Industrial Automation

Industrial Automation Idea

Industrial Automation

What Is Industrial Automation?

To answer that question we need to take a closer look at what is industrial automation. Basically, automation refers to a broad spectrum of technologies that reduce human intervention in commercial processes. Reducing human interaction means reducing the amount of time that machines are idle; this has obvious implications for businesses both large and small.


However, What Is Industrial Automation?

In order to answer that question, we must take a detailed look at what is industrial automation and what controls industrial production.

The obvious starting point is the factory. Virtually every large factory operates within an organized structure where there are set procedures and routines that guide the entire operation.

Typically each machine has a single function (for example, the cutting machinery) which is programmed by the manufacturer. The manufacturing process is controlled from above by a series of preset controls which can be varied by the operator according to the situation.

Industrial Automation

In most cases, the operator also modifies the operation as required to achieve new product specifications. Thus, even though the machines may be automated, the overall production process remains highly complex, largely because of the intricate interactions between humans and machines.

The first aspect is related to the way that production is actually carried out. Once a factory has been set up, there will usually be at least one production floor.

This floor will normally be separated into two sections: the non-automated work which comprises the tasks such as filling machines or sorting lumps of coal; and the automated equipment or machines which are used to carry out the tasks described above, typically using robots or other technological devices.

The distinction between the two is important from an economic point of view: the non-automated tasks carry a lower initial cost; they can be carried out without human supervision, making them easier to automate; and they also do not require the same skills as the automated ones.

So they are not as highly skilled and, therefore, do not command as high a salary. This initial cost advantage is then offset against the fact that the longer these tasks are performed by machines, the higher the wages necessary to cover their costs and so reduce the profits of the firm.

Secondly, the traditional definition of what is industrial automation was associated with a process whereby a computer-generated program was set into machinery which ran on a predetermined schedule to deliver specific results.

This process was highly inefficient because the results were only ever produced when the program was triggered; this meant that humans had to remain in control of the factories’ production process in order to ensure that the intended output was produced.

By contrast, the modern definition of what is industrial automation emphasizes the importance of a logical programming process; one in which the machines do not decide for themselves.

Modern industrial production machines are increasingly intelligent and can be programmed in much the same way as their human counterparts to ensure that the desired output is produced as per the specifications programmed into them.

This process is also far less inefficient than the traditional one because humans remain in control of both the production process and the end results.

The third factor which underpins what is industrial automation is the fact that it enables the production of more goods at a faster rate.

The first and second factors are unrelated to one another because the fact that human operators have to stay near the machinery at all times means that the speed at which they must operate machinery is significantly slower.

This causes the delay which results from the need for the operator to get closer to the machine and subsequently stay near it until the desired result has been achieved.

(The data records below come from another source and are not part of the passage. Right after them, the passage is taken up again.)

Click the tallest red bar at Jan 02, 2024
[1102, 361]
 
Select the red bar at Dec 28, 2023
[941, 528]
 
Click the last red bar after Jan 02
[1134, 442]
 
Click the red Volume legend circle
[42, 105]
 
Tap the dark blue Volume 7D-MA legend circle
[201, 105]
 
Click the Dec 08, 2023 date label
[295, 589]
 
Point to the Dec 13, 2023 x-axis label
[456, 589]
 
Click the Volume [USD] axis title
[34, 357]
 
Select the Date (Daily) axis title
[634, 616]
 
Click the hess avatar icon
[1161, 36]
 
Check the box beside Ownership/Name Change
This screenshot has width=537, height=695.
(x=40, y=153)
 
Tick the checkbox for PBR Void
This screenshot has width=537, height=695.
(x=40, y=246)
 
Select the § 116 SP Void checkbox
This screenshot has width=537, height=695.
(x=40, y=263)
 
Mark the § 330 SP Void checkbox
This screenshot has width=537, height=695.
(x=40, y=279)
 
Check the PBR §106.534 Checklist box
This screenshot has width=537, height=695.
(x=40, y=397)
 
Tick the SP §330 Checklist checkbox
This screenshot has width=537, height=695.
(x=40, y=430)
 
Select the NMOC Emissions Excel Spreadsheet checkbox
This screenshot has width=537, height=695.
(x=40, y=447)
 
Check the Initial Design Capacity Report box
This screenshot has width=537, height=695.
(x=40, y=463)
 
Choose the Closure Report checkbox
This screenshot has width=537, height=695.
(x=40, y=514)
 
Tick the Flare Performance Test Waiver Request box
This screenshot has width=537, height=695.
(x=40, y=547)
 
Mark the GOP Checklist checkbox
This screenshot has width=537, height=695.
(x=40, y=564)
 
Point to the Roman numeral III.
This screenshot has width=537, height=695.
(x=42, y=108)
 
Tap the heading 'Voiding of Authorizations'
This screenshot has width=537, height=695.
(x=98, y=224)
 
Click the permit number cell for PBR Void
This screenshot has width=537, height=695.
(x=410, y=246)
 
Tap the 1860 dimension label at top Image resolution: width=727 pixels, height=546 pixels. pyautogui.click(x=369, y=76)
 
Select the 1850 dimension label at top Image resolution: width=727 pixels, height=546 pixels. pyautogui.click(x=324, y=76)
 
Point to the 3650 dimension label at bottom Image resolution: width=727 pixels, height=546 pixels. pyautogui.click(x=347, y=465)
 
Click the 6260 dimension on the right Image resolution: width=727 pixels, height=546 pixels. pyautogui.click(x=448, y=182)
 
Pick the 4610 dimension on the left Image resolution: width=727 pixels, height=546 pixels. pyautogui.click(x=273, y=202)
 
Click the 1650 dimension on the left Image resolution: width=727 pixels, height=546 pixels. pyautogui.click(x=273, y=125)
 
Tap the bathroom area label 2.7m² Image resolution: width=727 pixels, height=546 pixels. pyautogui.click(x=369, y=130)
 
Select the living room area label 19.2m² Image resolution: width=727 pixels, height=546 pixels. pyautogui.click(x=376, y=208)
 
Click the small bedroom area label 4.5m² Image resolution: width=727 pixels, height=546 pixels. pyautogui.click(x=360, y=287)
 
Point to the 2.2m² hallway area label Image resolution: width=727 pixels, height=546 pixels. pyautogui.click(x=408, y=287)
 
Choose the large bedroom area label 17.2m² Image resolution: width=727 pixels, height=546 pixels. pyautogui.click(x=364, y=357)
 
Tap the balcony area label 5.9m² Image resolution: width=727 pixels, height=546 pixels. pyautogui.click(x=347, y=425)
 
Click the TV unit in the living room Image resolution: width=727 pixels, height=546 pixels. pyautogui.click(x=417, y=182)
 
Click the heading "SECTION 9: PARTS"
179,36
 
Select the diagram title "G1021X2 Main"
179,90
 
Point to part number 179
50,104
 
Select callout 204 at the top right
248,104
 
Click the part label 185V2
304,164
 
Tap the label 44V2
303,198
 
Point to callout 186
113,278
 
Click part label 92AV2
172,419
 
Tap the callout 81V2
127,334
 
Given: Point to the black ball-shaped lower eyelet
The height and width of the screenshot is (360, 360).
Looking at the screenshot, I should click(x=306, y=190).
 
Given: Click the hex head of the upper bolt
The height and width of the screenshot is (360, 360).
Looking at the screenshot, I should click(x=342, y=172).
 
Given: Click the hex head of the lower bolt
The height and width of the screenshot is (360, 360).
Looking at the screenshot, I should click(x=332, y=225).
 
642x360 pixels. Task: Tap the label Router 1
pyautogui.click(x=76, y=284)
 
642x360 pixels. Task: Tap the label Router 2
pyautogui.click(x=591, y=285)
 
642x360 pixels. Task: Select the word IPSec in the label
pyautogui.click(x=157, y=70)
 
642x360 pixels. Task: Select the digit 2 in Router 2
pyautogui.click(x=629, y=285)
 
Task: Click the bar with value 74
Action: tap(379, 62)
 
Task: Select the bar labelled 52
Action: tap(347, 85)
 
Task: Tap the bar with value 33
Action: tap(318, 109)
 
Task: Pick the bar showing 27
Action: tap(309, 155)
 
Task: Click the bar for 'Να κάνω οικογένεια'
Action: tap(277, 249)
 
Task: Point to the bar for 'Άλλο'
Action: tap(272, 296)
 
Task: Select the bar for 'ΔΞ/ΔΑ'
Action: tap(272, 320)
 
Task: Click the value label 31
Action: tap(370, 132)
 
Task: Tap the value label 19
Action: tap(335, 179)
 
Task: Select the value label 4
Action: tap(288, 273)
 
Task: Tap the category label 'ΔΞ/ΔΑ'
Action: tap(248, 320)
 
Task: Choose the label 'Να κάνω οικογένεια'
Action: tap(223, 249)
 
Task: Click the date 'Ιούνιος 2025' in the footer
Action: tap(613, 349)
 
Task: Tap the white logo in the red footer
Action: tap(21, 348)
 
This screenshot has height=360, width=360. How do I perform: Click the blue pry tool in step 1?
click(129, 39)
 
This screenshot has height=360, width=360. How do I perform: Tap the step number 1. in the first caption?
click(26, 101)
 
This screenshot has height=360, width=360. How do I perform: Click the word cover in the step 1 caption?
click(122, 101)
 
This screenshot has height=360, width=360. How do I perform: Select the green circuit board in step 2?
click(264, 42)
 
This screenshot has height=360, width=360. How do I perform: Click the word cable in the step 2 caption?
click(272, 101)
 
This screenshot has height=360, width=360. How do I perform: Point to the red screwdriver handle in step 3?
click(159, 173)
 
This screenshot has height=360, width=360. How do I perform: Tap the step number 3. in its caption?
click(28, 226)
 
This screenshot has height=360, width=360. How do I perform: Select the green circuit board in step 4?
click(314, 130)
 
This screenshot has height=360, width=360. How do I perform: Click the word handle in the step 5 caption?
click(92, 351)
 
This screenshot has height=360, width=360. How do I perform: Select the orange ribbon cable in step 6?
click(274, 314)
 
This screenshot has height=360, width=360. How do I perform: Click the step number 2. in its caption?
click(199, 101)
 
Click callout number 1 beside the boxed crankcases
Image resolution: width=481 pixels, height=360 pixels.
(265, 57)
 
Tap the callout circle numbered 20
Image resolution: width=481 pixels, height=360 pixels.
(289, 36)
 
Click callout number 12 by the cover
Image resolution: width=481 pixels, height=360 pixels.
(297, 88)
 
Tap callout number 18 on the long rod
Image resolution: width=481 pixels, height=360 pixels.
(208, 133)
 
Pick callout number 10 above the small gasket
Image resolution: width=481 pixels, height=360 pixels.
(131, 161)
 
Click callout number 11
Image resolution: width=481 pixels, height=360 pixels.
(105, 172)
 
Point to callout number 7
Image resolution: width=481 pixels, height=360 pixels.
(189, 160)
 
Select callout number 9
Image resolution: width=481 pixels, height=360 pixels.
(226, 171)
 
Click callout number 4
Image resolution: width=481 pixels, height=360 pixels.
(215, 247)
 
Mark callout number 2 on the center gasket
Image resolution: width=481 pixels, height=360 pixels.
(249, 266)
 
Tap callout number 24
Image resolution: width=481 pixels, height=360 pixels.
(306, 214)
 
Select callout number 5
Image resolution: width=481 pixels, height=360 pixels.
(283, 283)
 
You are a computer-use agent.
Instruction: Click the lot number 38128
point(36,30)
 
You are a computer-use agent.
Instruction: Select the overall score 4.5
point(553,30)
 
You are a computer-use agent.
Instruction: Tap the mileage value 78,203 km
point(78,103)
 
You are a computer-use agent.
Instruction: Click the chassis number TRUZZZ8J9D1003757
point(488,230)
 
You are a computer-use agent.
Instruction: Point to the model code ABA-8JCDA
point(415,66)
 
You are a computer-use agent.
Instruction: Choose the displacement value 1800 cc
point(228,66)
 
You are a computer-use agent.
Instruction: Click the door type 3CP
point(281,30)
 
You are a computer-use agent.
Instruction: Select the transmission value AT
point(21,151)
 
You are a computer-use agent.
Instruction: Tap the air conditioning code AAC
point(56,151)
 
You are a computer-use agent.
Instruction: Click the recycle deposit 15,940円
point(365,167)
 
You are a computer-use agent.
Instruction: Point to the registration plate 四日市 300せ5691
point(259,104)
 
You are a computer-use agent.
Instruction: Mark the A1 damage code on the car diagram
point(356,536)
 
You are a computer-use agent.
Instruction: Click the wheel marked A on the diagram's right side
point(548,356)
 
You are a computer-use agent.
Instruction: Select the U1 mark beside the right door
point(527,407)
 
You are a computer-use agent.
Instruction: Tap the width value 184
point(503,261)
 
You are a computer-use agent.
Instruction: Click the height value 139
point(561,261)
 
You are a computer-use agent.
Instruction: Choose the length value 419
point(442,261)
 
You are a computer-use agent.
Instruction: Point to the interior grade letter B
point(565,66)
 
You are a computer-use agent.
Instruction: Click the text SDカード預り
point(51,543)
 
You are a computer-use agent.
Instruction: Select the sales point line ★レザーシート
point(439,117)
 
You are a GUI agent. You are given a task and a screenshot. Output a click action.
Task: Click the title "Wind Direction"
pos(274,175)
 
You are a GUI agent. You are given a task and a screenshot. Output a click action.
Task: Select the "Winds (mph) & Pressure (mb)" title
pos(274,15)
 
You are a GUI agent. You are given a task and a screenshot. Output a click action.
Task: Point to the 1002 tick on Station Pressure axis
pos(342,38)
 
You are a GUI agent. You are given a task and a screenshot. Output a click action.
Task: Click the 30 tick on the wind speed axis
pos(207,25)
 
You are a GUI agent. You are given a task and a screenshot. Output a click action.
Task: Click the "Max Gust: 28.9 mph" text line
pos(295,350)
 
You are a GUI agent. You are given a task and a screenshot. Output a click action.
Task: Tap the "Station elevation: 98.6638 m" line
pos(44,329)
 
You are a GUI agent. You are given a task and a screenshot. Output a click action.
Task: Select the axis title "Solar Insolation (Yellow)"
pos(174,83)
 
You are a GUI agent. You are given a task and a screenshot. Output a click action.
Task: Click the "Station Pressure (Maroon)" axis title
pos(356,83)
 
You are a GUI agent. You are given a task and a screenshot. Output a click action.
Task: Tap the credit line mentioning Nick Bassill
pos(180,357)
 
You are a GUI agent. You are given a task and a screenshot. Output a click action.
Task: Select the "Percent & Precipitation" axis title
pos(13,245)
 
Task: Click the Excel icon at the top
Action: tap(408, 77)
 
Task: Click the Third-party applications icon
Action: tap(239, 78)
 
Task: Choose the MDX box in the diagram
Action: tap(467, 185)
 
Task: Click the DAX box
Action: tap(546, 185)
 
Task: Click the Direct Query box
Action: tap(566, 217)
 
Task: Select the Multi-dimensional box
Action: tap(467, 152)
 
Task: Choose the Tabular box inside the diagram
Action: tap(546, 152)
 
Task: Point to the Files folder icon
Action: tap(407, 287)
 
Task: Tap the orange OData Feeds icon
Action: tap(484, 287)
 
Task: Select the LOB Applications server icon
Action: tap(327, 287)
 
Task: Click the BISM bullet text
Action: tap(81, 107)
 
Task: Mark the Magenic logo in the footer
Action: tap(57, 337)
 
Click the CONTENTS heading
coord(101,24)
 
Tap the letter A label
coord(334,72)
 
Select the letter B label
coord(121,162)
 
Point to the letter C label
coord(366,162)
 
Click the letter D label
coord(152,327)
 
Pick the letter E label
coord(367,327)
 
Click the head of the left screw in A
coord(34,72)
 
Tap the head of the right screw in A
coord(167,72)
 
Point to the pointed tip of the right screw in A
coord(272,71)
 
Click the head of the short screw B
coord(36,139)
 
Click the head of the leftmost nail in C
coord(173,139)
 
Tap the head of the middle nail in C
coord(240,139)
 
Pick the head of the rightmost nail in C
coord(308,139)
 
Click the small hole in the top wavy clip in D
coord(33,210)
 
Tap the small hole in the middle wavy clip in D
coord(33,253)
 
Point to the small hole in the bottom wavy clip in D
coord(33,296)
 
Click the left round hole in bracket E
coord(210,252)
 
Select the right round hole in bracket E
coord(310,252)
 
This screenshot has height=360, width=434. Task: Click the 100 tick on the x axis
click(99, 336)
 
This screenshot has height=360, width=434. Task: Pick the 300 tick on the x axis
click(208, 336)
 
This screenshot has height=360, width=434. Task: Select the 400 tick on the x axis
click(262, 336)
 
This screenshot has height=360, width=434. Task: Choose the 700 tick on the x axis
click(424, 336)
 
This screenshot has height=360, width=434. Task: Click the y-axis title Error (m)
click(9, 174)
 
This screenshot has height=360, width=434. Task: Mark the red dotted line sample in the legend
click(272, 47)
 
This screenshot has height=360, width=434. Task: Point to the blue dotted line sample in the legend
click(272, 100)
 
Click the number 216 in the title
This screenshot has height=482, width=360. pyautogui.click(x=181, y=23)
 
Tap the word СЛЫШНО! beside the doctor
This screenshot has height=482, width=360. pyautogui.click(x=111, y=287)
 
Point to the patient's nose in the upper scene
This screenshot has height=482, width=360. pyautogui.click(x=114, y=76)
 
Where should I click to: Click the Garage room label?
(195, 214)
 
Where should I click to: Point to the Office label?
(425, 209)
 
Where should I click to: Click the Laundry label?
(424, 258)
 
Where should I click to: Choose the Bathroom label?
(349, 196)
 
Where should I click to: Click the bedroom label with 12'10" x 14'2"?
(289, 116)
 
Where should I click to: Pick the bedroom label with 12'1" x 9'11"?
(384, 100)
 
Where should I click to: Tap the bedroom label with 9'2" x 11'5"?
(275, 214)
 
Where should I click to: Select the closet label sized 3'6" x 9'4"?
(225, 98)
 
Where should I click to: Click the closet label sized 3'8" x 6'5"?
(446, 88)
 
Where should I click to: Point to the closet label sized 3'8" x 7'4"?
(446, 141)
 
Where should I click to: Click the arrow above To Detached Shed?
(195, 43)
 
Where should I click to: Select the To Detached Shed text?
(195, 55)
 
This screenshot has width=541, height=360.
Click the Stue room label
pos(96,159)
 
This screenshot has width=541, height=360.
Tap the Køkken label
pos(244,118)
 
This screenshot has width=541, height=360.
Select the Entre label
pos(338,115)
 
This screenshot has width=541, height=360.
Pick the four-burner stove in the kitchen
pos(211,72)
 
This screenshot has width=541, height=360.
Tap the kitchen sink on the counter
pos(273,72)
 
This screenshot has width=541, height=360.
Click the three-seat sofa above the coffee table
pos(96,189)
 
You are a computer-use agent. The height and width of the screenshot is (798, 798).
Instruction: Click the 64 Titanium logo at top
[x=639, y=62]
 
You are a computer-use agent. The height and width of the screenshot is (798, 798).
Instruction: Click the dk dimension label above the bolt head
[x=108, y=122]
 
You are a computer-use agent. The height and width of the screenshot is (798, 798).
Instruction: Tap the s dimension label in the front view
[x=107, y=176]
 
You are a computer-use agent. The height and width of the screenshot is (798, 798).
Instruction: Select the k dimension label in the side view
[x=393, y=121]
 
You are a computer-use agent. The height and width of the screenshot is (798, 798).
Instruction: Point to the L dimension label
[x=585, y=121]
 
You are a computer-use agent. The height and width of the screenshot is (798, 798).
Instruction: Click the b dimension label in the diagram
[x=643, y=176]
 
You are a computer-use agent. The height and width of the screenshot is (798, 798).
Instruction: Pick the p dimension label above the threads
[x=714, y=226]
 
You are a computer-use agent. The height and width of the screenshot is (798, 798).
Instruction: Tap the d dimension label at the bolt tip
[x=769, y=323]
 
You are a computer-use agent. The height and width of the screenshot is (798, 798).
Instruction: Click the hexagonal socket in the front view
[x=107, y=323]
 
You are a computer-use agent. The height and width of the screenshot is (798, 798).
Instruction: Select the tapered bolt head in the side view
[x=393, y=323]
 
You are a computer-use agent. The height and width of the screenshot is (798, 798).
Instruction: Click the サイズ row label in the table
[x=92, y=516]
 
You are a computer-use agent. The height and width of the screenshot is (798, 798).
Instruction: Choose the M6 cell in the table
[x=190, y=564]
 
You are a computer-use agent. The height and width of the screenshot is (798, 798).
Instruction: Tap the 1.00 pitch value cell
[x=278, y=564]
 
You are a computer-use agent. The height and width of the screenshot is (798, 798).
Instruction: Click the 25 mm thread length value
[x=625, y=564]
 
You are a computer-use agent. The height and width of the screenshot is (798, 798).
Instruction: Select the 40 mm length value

Industrial automation removes this problem because the operator does not have to remain near the equipment in order to trigger its start-up.

This makes industrial automation a highly efficient method because it minimizes the delays caused by human operator error and reduces the overall speed at which goods are produced.

In addition to what is industrial automation, there are also what are known as intelligent tools or digital computer-controlled (DCNC) systems.

These are machines that are networked in order to perform the required operations such as cutting, drilling, forming, or printing which are done with relative ease.

Some of these machines are capable of operating with only a single physical input while others are networked in order to perform thousands of small operations in a short period of time.

DCNC machines are highly sophisticated because they receive initial instructions from data collectors located on a remote server. Once these initial instructions are received, the machine can continue to run independently, processing orders as they come in and completing them as programmed.

What is industrial automation does not just refer to automated machines; it encompasses a number of other technological developments that enable production to be done more efficiently.

One example is new software that allows computers to sort through large amounts of data and to make the necessary decisions quickly. There are also new types of sensors that are now being used in many types of industrial processes and which are programmed using complex program languages.

All of these technologies have made what is industrial automation a very complex field indeed.